Mini-Review: 7th Sea

I was lured to 7th Sea by the Stories. Every PC in this swashbuckling epic gets to pre-define where adventure is taking them next, and where they’ll ultimately end up – an incredible power over the shared narrative, doubling-up as a character advancement system. It’s so unlike the traditional player/GM relationship, but also antithetical to the indie principle of “Play To See What Happens”… something new, provocative, exciting. Honestly I’m more enthusiastic to see how future designer iterate on this idea than I am by 7th Sea itself: a nucleus of a great idea that needed more percolation.

The structure of the rulebook is bizarre. It opens with a VERY long info-dump of nation-by-nation setting detail, before segueing into character creation with… ANOTHER nation-by-nation info dump. Following an increasing trend in roleplaying, character creation – along with rules options relevant only to specific character concepts – takes up nearly half the book. The actual RULES are introduced 150 pages in. They’re short, streamlined and easy to learn, all good stuff. But it’s unfortunate a rulebook so mechanically thin is selling for such extraordinary cost, especially one without pre-genned PCs, example antagonists or a starter adventure.

Characters don’t roll to see if actions succeed in 7th Sea; they roll to see HOW MANY actions succeed, alternating between characters to resolve effects. It reinforces character competence, adjusting the you-go-I-go turn structure into something more dynamic and genre-appropriate. The GM provides Opportunities and Complications in every scene which are resolved by spending actions, empowering players to choose where they succeed, ramping up drama. Sadly guidance is limited about what Opportunities and Complications should be, especially the mechanical impact. As with much of the game, GMs work that out on their own.

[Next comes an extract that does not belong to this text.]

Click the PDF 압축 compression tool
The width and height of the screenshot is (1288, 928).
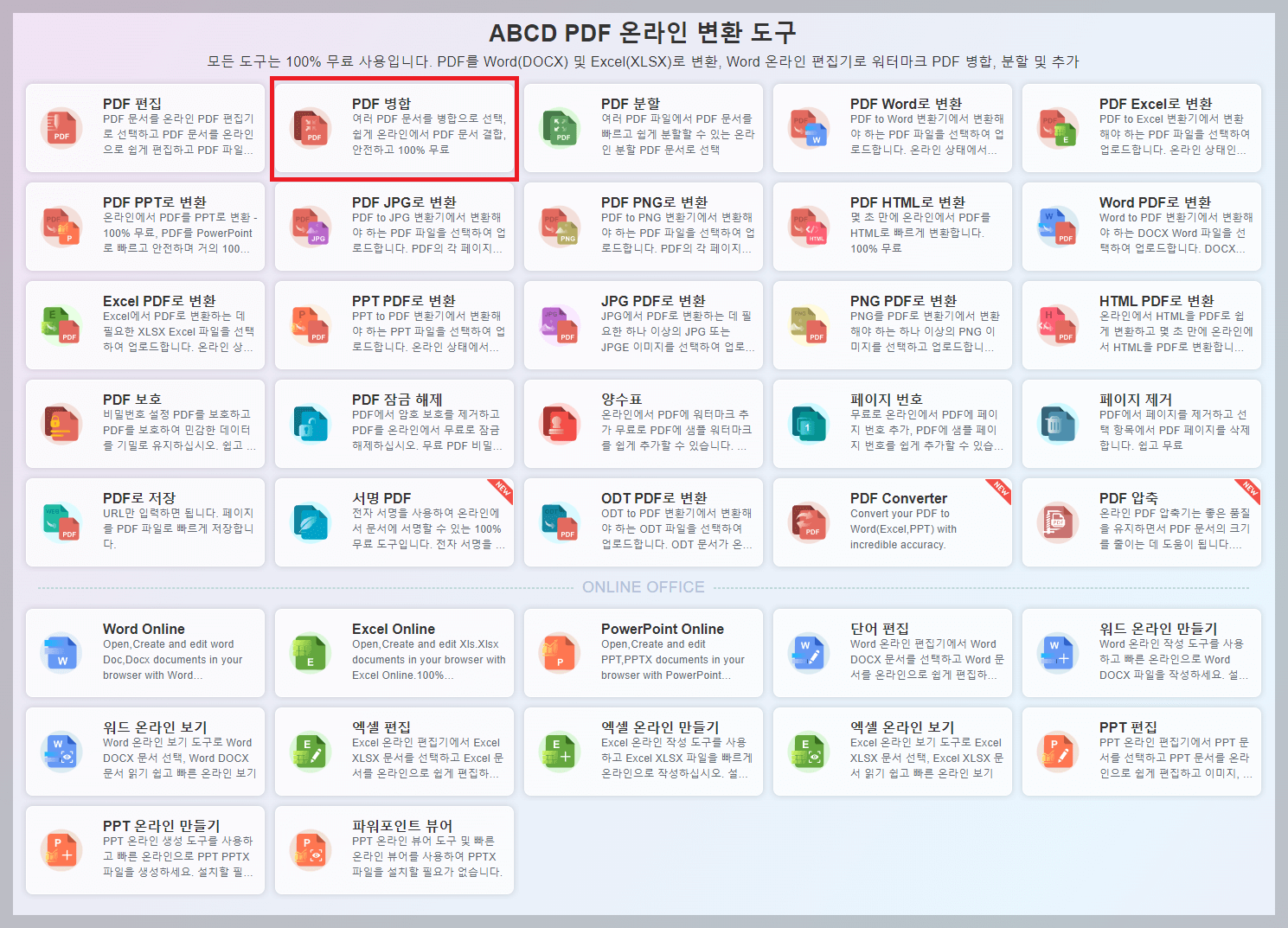coord(1140,522)
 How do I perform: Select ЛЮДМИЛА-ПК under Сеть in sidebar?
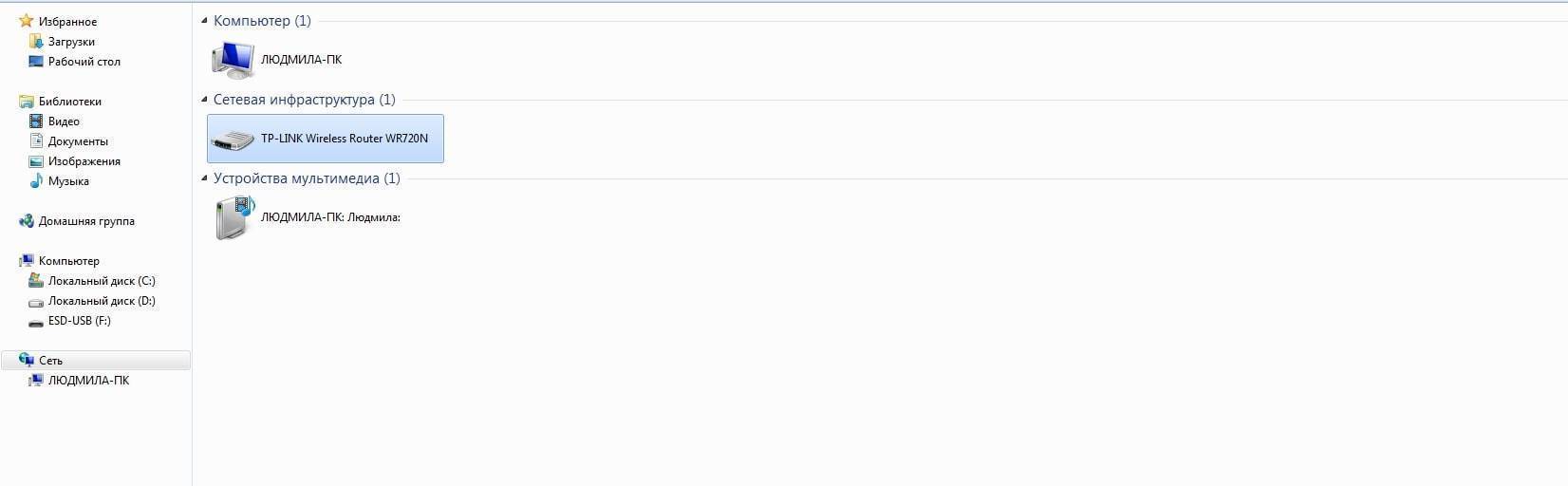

7th Sea is a cautionary tale for the Kickstarter age. I do actually like the game – it’s mechanically innovative, beautifully illustrated, and charmingly ridiculous. I just wish the record breaking Kickstarter money had gone into making the core book more polished, rather than funding a massive line of stretch goal supplements with even more setting fluff and character archetypes. There are serious power imbalances between the many character options, and the game is in dire need of an errata (see here all the rules clarifications hidden on Reddit). With the publisher’s turn of fortunes, we won’t see support like that soon. A hot mess then: difficult to read, difficult to run, somehow earning a recommendation.